Франческа вздохнула и последовала за ним.
По заброшенным заводам ходит солнце год за годом, комары там, в жирной зелени ручья, по развалинам открытым ходит смерть неслышно чья. А разваренное солнце, как яичница, слепое, разлитое в поднебесье. Дыма полосы на лесе. Тишина звенит, качаясь, разрастаясь — жар трескучий по кирпичным льется сводам, темно море, зыбка твердь, над горой восходит туча, по заброшенным заводам ходит, бродит чья-то смерть…
Франческа обогнула бетонный корпус, стараясь ступать в тень, и увидела Штейнмана. Он стоял перед проломом в стене, приложив палец к губам.
— Там, на втором этаже, кто-то есть, — шепнул он. — Я в окно увидал. Сидит неподвижно. Один. Тсс… пойдем заглянем.
Внутри все было завалено кирпичом, штукатуркой, сломанными станками, но лестница на второй этаж сохранилась. Они вдвоем, стараясь не шуметь, прокрались вверх и вышли на второй этаж. Там, в квадратной полутемной комнате, откуда солнца не было видно, в старом продавленном кресле сидел человек. Штейнману и Франческе было хорошо его видно; он же заметить их не мог.

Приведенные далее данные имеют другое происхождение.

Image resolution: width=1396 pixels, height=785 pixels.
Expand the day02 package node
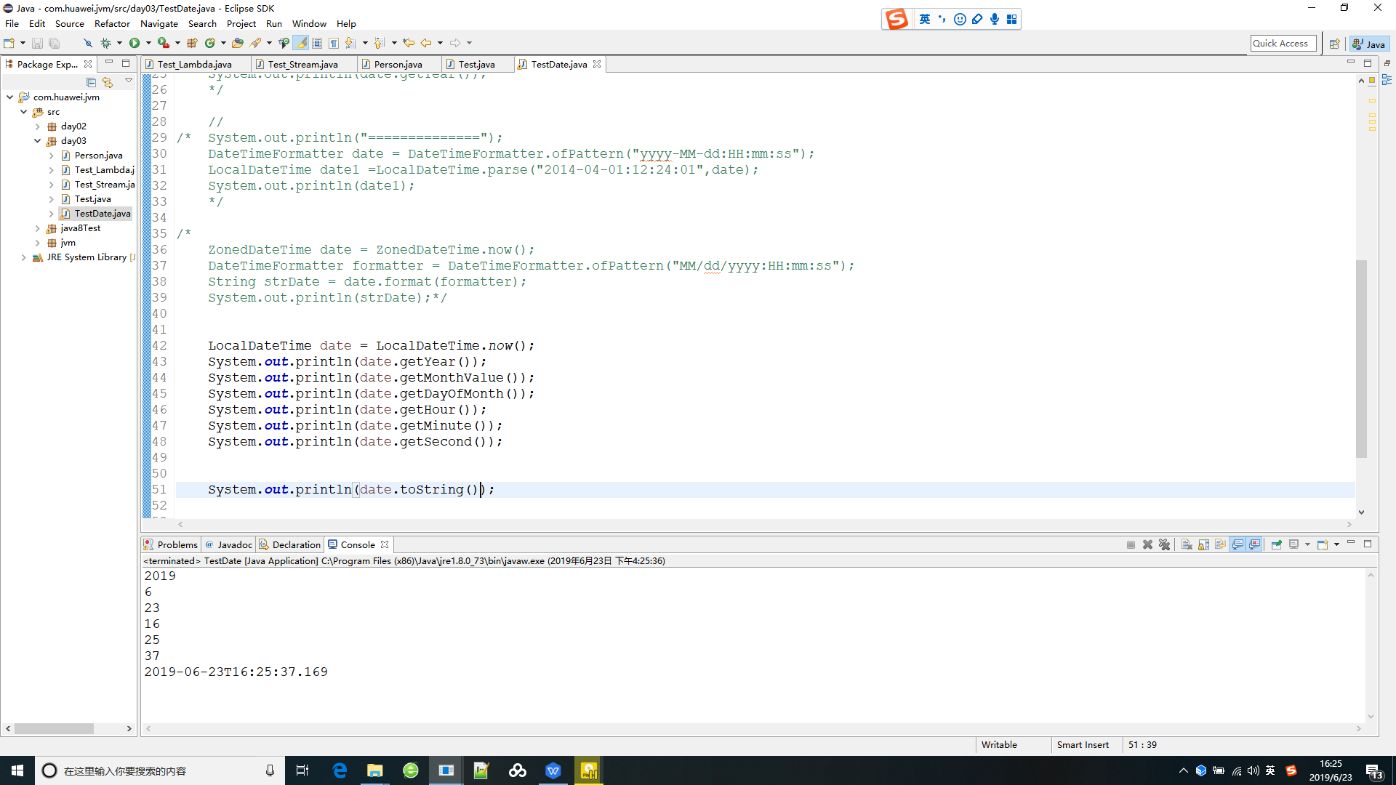coord(38,126)
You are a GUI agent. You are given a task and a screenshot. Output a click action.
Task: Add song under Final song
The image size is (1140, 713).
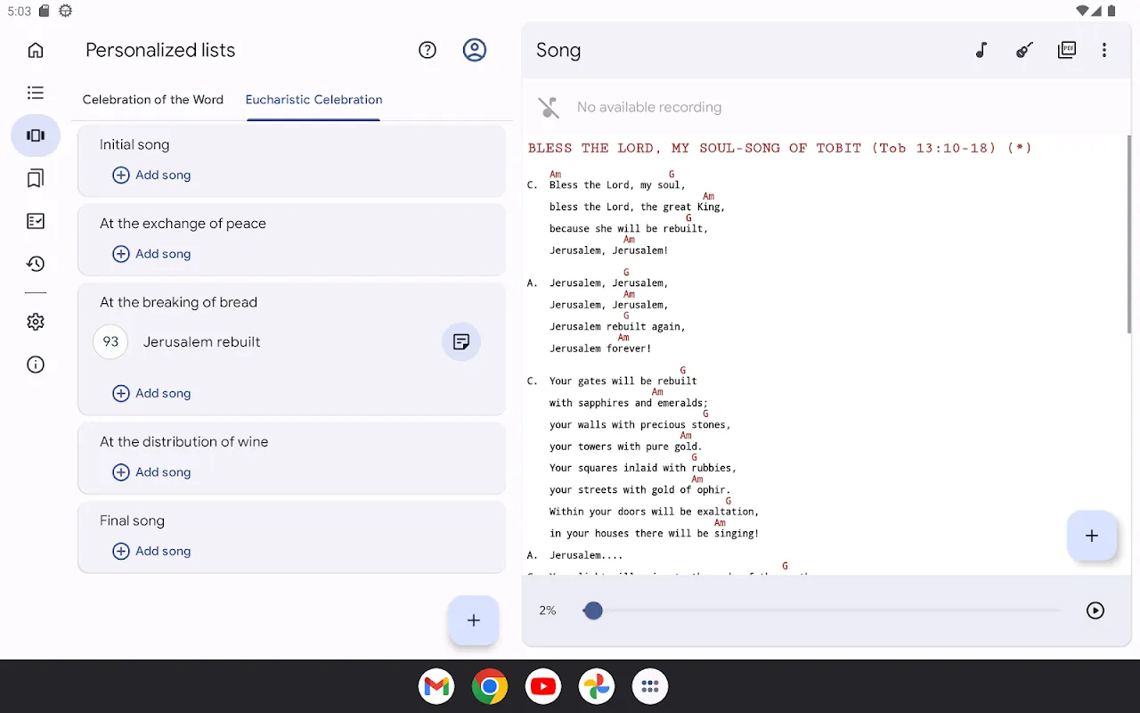click(152, 552)
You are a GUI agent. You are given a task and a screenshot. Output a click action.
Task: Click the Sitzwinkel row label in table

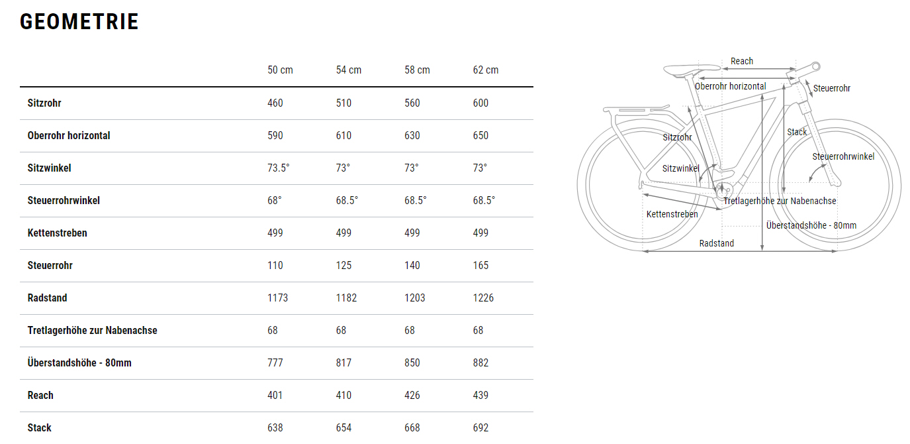(49, 168)
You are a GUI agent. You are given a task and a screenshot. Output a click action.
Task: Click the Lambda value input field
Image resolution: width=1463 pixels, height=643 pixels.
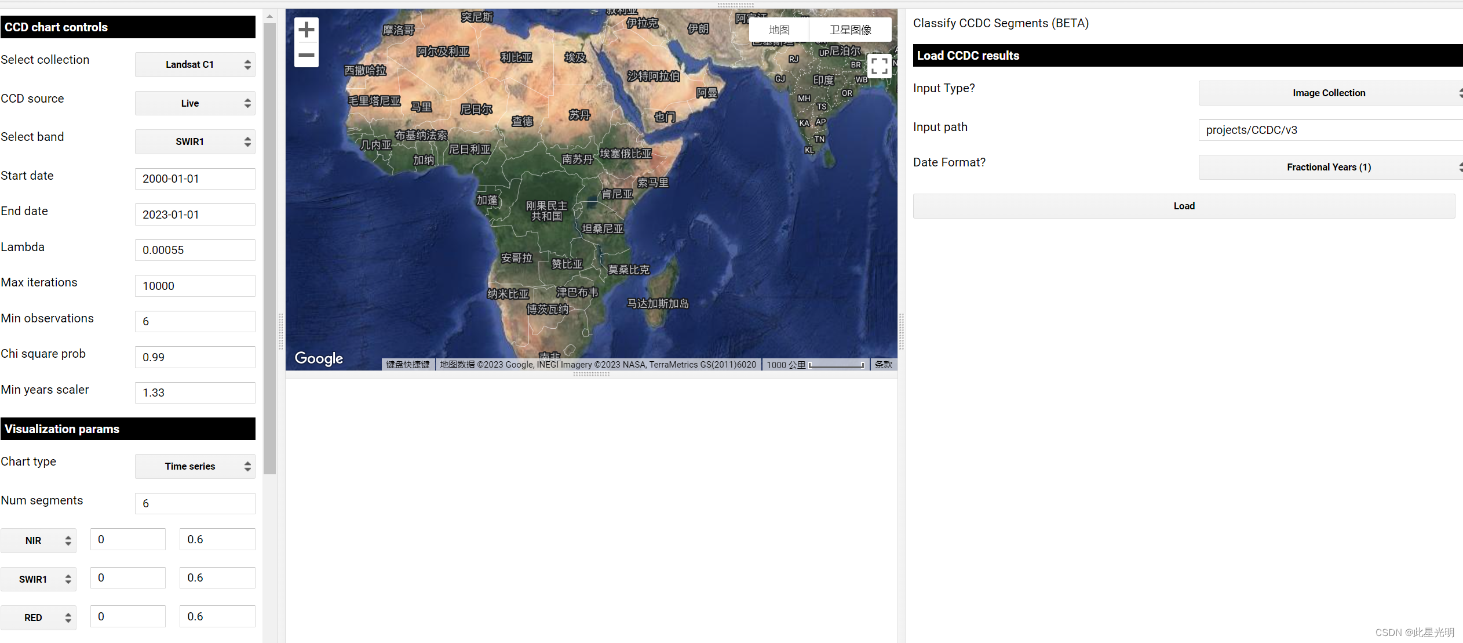click(195, 250)

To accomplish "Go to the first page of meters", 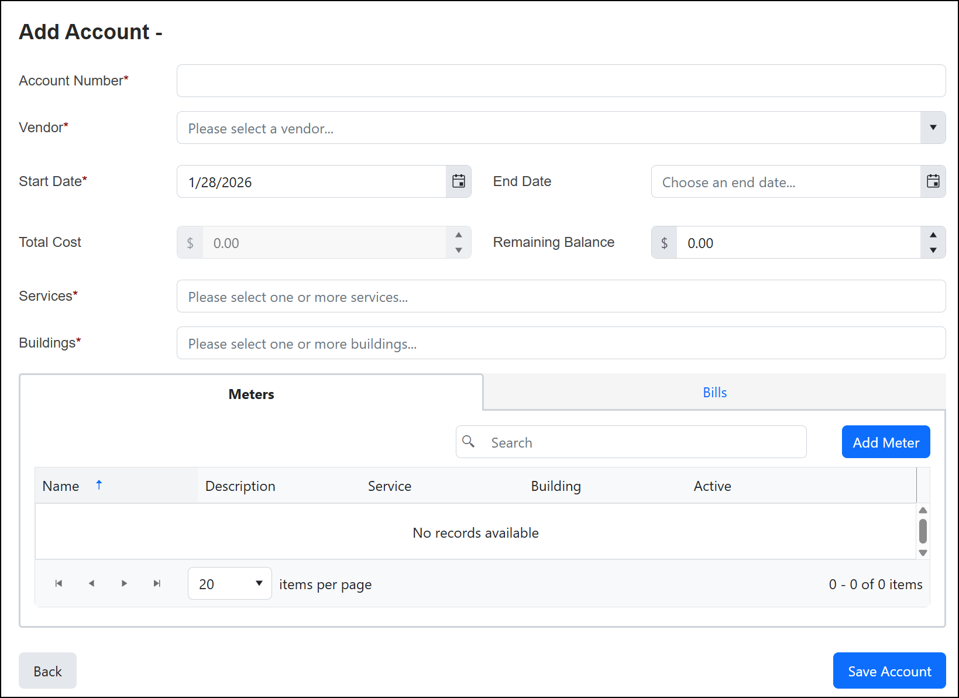I will [x=59, y=583].
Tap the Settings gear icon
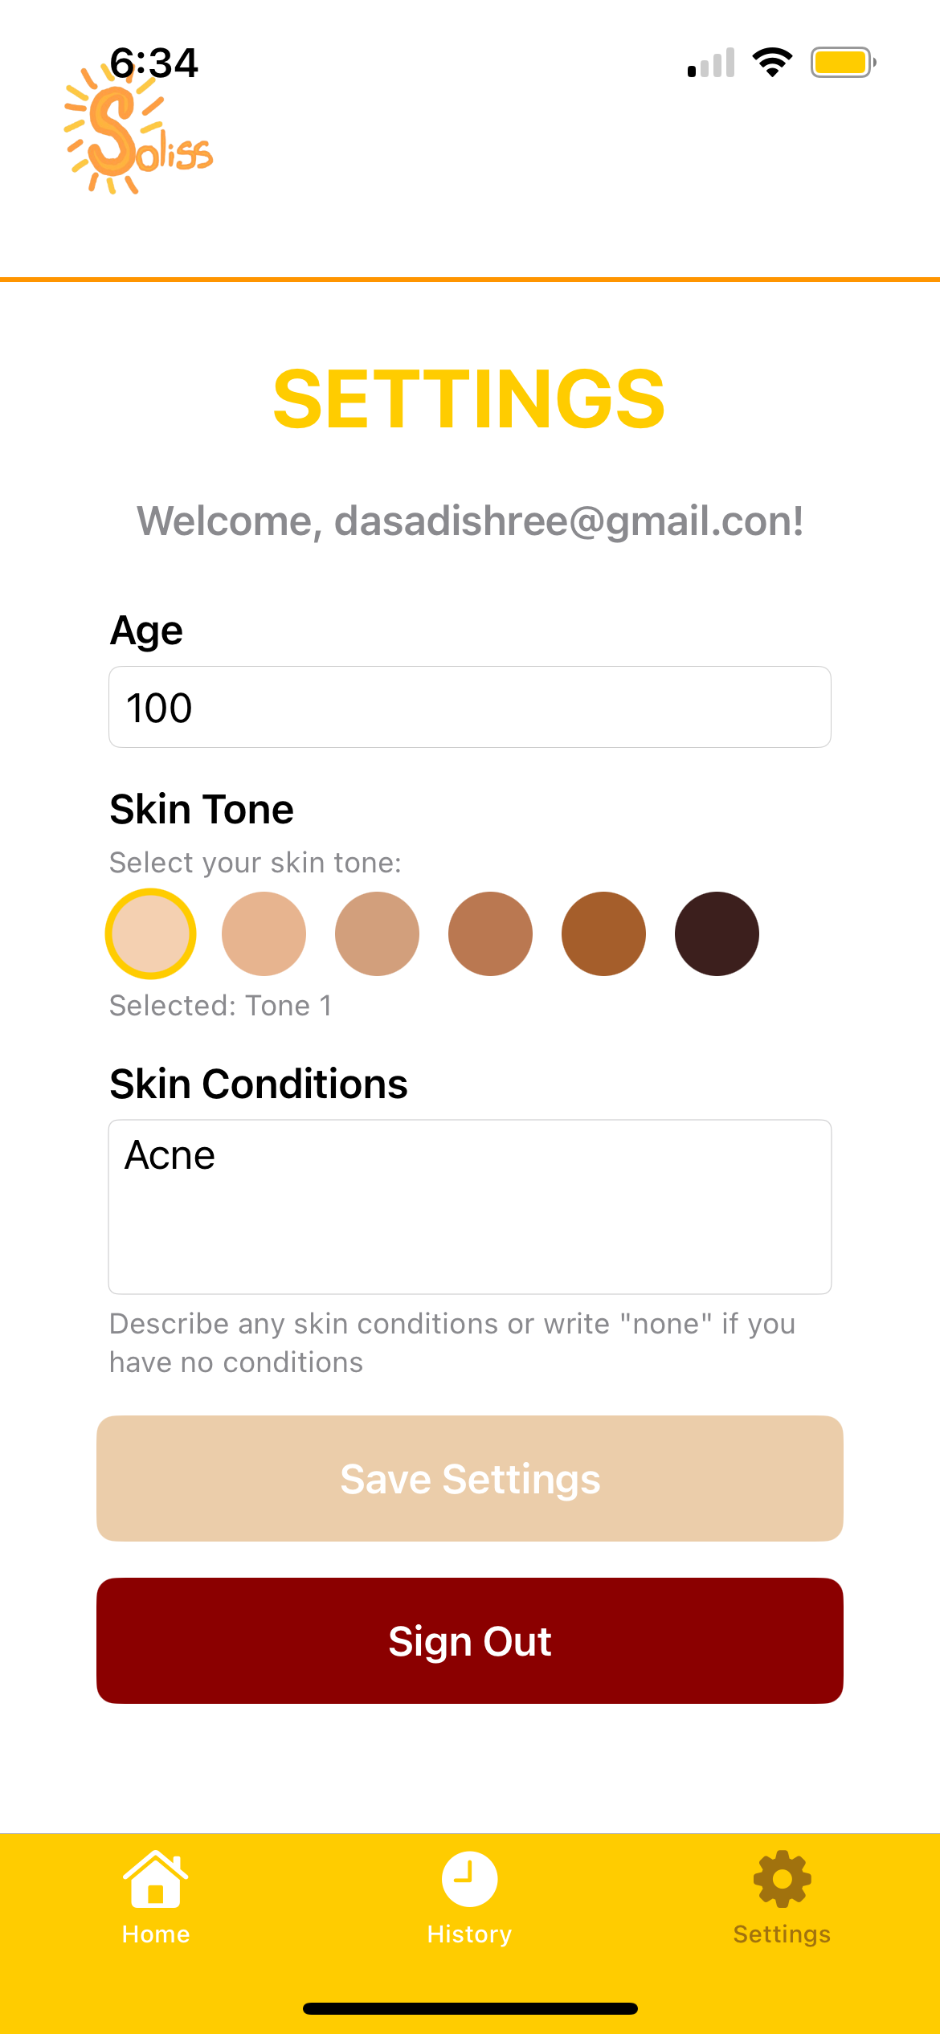This screenshot has height=2034, width=940. click(x=782, y=1879)
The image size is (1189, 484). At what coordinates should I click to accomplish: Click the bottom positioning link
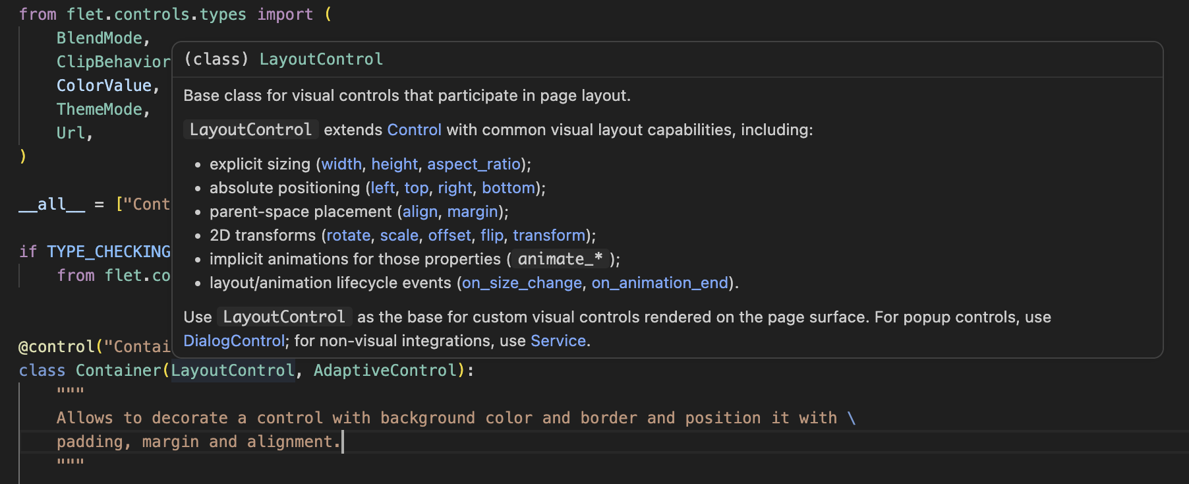click(508, 188)
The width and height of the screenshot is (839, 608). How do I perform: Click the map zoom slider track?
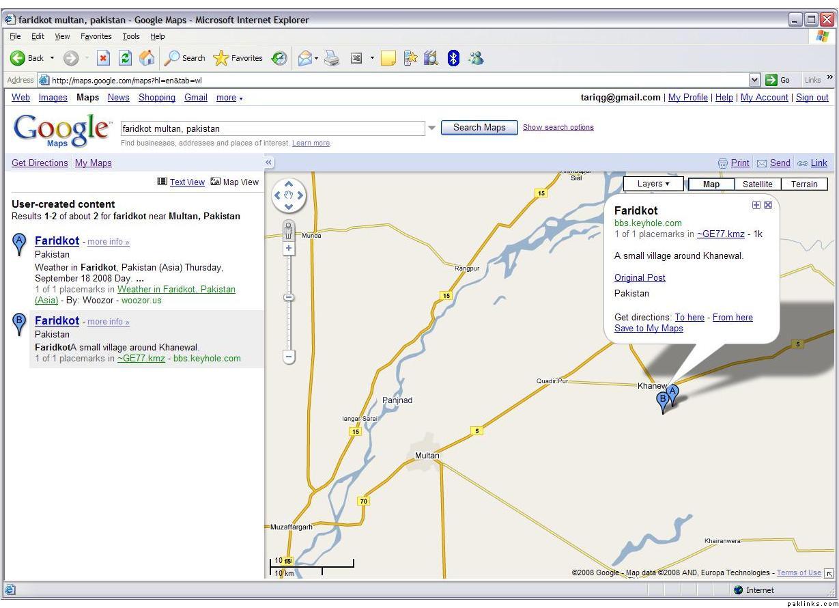point(289,321)
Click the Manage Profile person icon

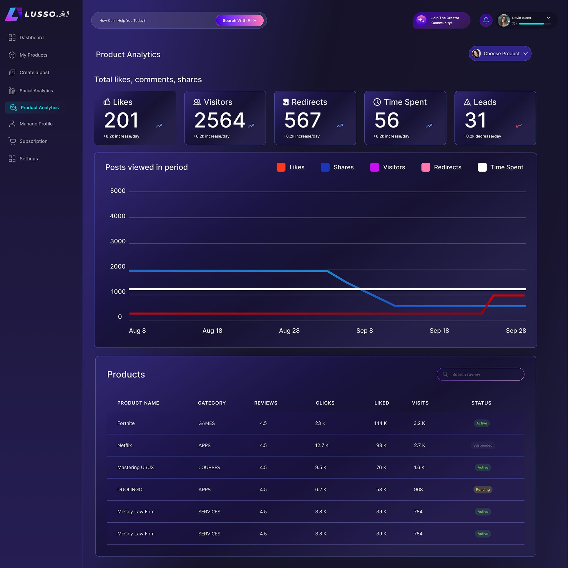click(x=12, y=124)
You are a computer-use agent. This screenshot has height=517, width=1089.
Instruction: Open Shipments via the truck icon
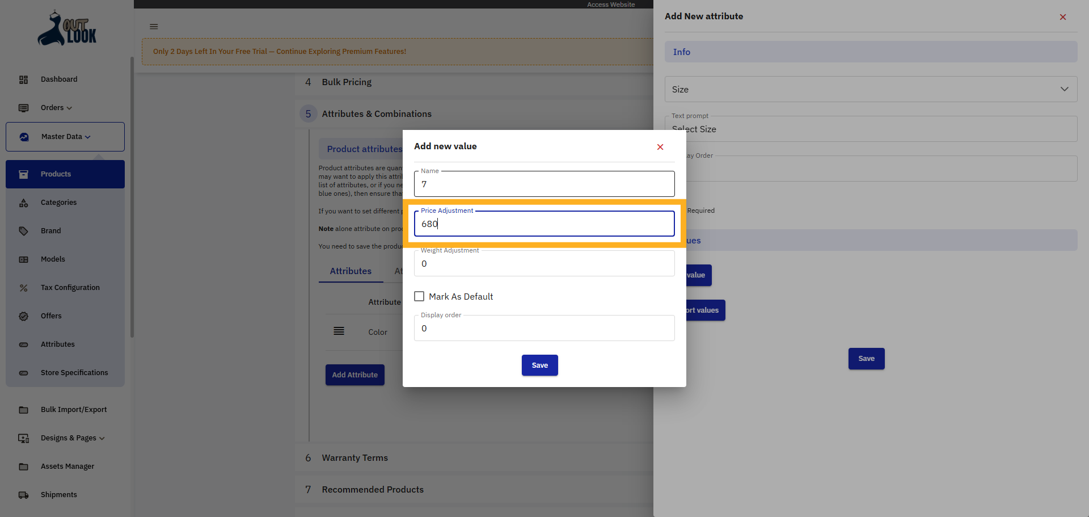pos(23,495)
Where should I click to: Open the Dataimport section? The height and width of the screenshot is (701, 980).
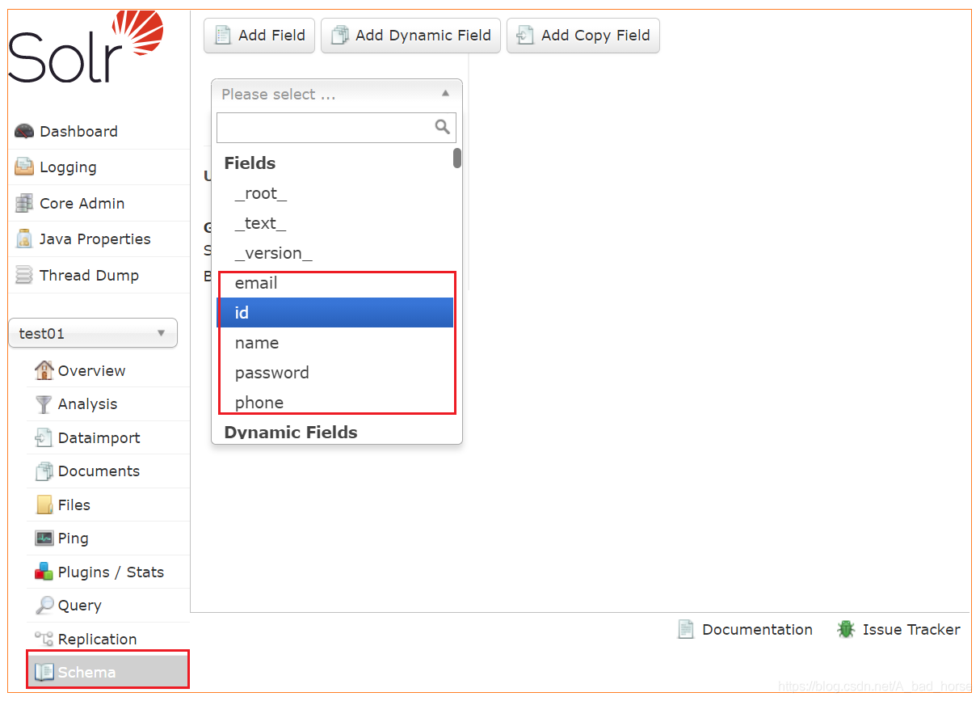pyautogui.click(x=44, y=437)
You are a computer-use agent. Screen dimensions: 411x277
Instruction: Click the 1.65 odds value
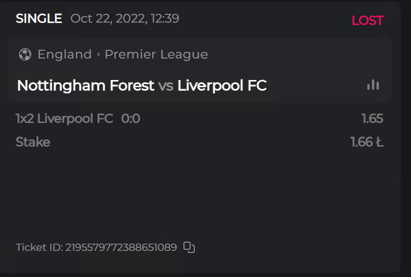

У человека была небольшая аккуратная борода, совсем седая, волосы тоже. Черты лица — на одно выражение, словно бы так всю жизнь он и жил, то ли сосредоточенно к чему-то приглядываясь, то ли оценивая, то ли любуясь. Сидел, расслабившись, неподвижно, приоткрыв глаза, и по временам подносил ко рту сигарету. Что-то себе думал. На коленях у него лежали бумаги, в углу стояло что-то большое и бесформенное под грязным покрывалом.
— Заходите, — сказал он, не поворачиваясь.
Штейнман и Франческа зашли, озираясь и чудясь. Как можно здесь жить? — подумал Штейнман. И все-таки это был дом. Голые стены, завешенные тканями, разбитый пол весь в щербинах, постель, сделанная из кучи старых журналов, кресло и чайный столик, печка-буржуйка — и все-таки здесь было уютно, пахло пылью и будто бы чем-то мясным. Похоже, старик сам готовил себе еду, а может быть, и охотился тоже сам. В комнате было хоть и беспорядочно, но чисто.
— Вы долго меня искали? — сказал старик.
— А кто вы? — спросила Франческа, холодея.
— Я тот русский, который изобрел водяное топливо, — сказал старик невозмутимо. — Вас, наверное, послали туда не знаю куда искать то не знаю что, и вы, конечно же, на меня наткнулись. А может быть, кто-то из вас, — и старик лукаво прищурился на Франческу, — даже знал, что меня на самом деле нет, и что все это провокация и дезинформация.